Use your first-home buyers grant building a granny flat

By
Ellen Lutton
October 16, 2017
A company that specialises in luxury modular houses has discovered that first-home buyers who cannot afford a house can still access the $20,000 Queensland Government grant if they build a granny flat. Photo: Supplied

Can’t afford a house? If you’re in Queensland, you can use the $20,000 first-home buyer grant to put towards building a granny flat instead.

As bizarre as it sounds, a new company that specialises in luxury modular houses has discovered that first-home buyers who cannot afford a house can still access the $20,000 Queensland Government grant if they build a granny flat.
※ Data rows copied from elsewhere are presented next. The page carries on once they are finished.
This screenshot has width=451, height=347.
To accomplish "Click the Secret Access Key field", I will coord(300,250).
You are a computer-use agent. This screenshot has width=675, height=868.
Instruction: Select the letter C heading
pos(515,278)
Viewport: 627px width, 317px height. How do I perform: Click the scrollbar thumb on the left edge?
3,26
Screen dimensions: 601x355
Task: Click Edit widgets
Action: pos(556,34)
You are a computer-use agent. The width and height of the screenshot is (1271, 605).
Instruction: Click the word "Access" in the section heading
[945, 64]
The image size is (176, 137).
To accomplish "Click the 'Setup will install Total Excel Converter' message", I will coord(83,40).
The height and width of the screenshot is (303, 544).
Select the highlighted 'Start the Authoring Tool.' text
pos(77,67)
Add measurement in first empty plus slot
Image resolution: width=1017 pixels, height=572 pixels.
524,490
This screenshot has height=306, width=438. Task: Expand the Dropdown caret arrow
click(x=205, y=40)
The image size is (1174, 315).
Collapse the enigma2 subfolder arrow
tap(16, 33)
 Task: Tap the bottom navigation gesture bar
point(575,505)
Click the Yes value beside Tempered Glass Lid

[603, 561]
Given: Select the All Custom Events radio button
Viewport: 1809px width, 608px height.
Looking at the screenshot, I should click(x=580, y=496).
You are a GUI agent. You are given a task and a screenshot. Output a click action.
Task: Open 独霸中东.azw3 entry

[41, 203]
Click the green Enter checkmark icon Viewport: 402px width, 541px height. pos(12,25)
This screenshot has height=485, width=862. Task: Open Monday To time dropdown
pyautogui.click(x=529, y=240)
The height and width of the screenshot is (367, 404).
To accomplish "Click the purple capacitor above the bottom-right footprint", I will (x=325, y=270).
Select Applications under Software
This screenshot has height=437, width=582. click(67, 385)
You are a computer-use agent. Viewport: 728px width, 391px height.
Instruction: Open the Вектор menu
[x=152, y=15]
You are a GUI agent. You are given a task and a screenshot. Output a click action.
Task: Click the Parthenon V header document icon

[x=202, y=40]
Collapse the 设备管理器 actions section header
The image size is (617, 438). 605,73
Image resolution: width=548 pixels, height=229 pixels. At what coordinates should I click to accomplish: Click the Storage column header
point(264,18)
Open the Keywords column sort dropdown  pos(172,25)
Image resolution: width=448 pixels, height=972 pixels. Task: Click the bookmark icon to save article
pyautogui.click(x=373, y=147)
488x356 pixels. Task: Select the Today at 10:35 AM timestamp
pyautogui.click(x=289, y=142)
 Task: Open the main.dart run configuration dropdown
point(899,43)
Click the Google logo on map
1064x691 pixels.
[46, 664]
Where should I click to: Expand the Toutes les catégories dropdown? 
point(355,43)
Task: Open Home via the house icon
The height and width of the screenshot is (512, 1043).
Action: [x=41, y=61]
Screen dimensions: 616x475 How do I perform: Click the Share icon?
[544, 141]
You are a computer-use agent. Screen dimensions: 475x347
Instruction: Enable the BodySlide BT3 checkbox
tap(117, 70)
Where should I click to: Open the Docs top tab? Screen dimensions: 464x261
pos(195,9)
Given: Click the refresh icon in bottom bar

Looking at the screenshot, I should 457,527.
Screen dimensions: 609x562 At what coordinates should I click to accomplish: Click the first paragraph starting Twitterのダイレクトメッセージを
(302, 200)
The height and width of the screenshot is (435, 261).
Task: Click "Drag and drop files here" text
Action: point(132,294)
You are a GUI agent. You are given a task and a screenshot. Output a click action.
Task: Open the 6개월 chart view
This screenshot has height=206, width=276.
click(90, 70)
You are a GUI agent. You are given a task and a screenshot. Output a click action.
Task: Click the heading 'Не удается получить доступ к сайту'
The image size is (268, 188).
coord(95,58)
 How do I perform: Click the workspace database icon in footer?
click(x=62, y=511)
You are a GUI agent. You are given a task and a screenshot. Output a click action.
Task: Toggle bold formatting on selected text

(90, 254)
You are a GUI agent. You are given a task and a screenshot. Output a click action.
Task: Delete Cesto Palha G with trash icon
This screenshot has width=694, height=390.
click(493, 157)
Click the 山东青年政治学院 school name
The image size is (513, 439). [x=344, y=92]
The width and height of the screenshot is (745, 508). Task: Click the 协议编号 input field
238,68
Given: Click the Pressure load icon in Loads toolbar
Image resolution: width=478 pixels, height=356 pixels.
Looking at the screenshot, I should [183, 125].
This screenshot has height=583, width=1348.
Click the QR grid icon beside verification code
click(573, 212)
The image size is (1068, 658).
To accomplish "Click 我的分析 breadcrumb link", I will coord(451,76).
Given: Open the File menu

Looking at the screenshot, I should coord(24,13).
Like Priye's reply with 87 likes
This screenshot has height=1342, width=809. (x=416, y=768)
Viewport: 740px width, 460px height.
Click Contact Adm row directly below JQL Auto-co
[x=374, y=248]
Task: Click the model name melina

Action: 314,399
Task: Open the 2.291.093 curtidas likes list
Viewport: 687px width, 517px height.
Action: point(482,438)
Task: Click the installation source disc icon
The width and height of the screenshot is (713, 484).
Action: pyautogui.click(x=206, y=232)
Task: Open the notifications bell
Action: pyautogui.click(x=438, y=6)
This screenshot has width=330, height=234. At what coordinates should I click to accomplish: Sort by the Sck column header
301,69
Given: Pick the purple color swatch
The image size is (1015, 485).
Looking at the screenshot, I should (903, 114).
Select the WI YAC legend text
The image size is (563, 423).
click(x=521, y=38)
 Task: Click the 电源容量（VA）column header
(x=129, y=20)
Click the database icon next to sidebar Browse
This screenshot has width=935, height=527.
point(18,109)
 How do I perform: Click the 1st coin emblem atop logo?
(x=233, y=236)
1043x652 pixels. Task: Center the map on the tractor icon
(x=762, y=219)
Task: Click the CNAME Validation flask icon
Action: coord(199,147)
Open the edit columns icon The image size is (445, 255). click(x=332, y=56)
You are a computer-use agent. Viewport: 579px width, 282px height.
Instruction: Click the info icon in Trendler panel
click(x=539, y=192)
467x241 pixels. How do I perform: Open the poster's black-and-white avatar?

Last year the government announced it would give first-home buyers an extra $5000 towards the cost of their new home, taking the total of the grant to $20,000. That extra boost is set to expire on June 30 and Nano Homes, a NSW-based building and finance company, is urging first-time buyers to consider a granny flat as a real property investment strategy before the grant drops back to $15,000.

Managing director George Nori says if the concept sounds left of field, buyers need to “think outside the square”.

“This is a fantastic opportunity — if first home buyers are unable to afford the cost of their own home, they can put property on a relative’s land,” he says.

“It gives excellent, flexible, long-term opportunities for families at all stages of life … parents can buy equity, they can downsize into the granny flat as their children’s families grow, it can be rented out, used for other siblings … the opportunities are endless.”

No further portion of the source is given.